* [Task to complete] Recast every line of the records below as a numbered list, skipping any blank lines and leaving out the pictures.

····················

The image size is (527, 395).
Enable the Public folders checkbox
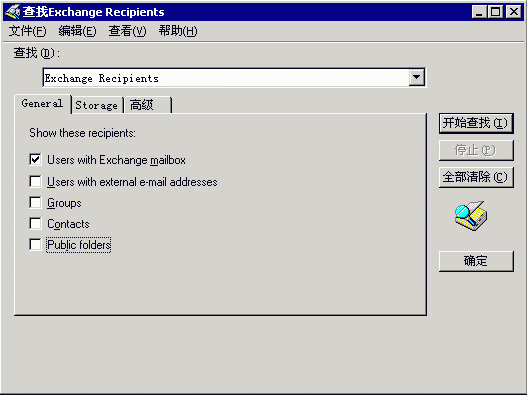35,244
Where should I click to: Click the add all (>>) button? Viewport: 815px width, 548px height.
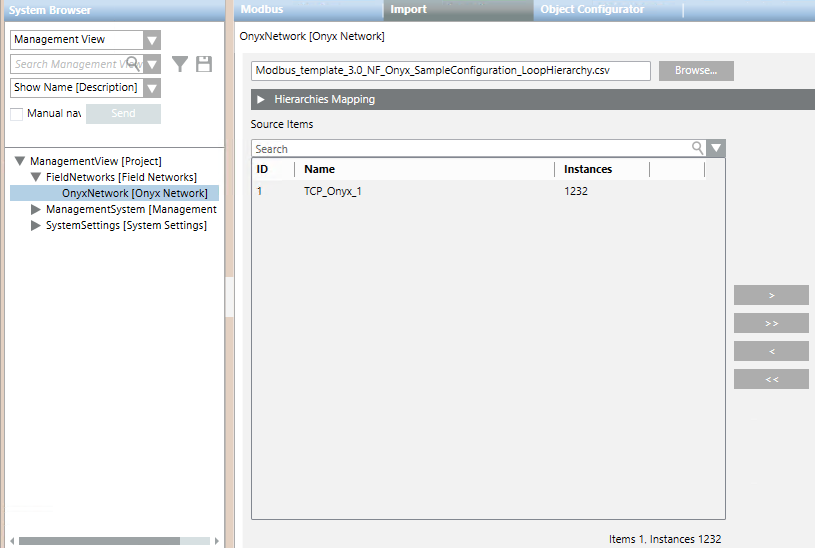[x=771, y=323]
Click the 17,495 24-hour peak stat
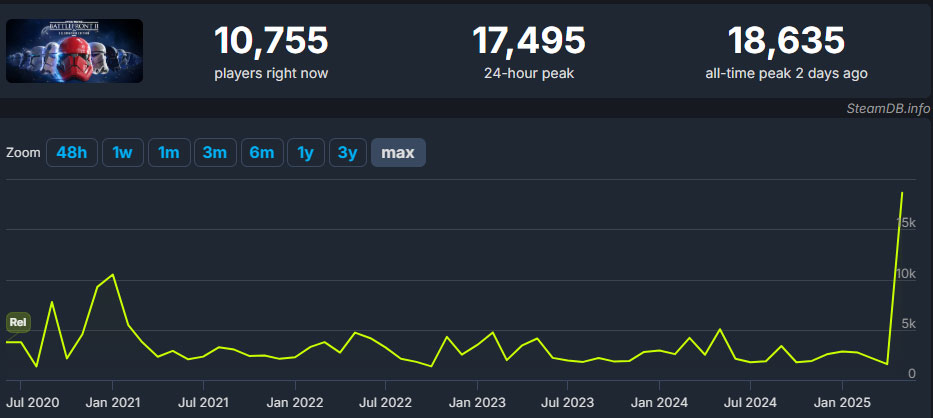933x418 pixels. (x=529, y=52)
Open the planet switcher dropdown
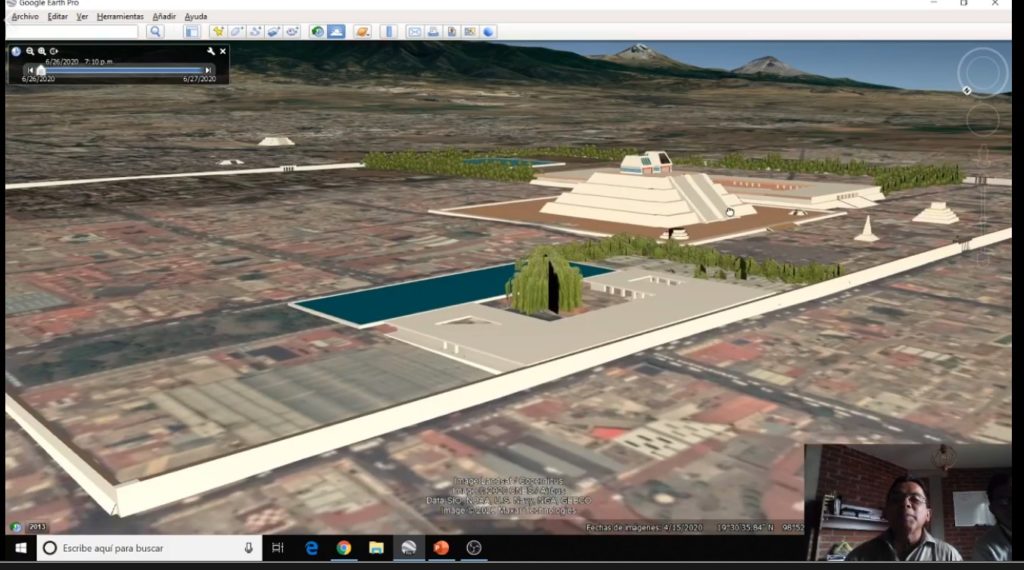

····················

* [Task response]
1. The image size is (527, 395).
2. Enable the Public folders checkbox
3. 35,244
4. Where should I click to: Click the add all (>>) button? Viewport: 815px width, 548px height.
5. [x=771, y=323]
6. Click the 17,495 24-hour peak stat
7. 933x418 pixels. (x=529, y=52)
8. Open the planet switcher dropdown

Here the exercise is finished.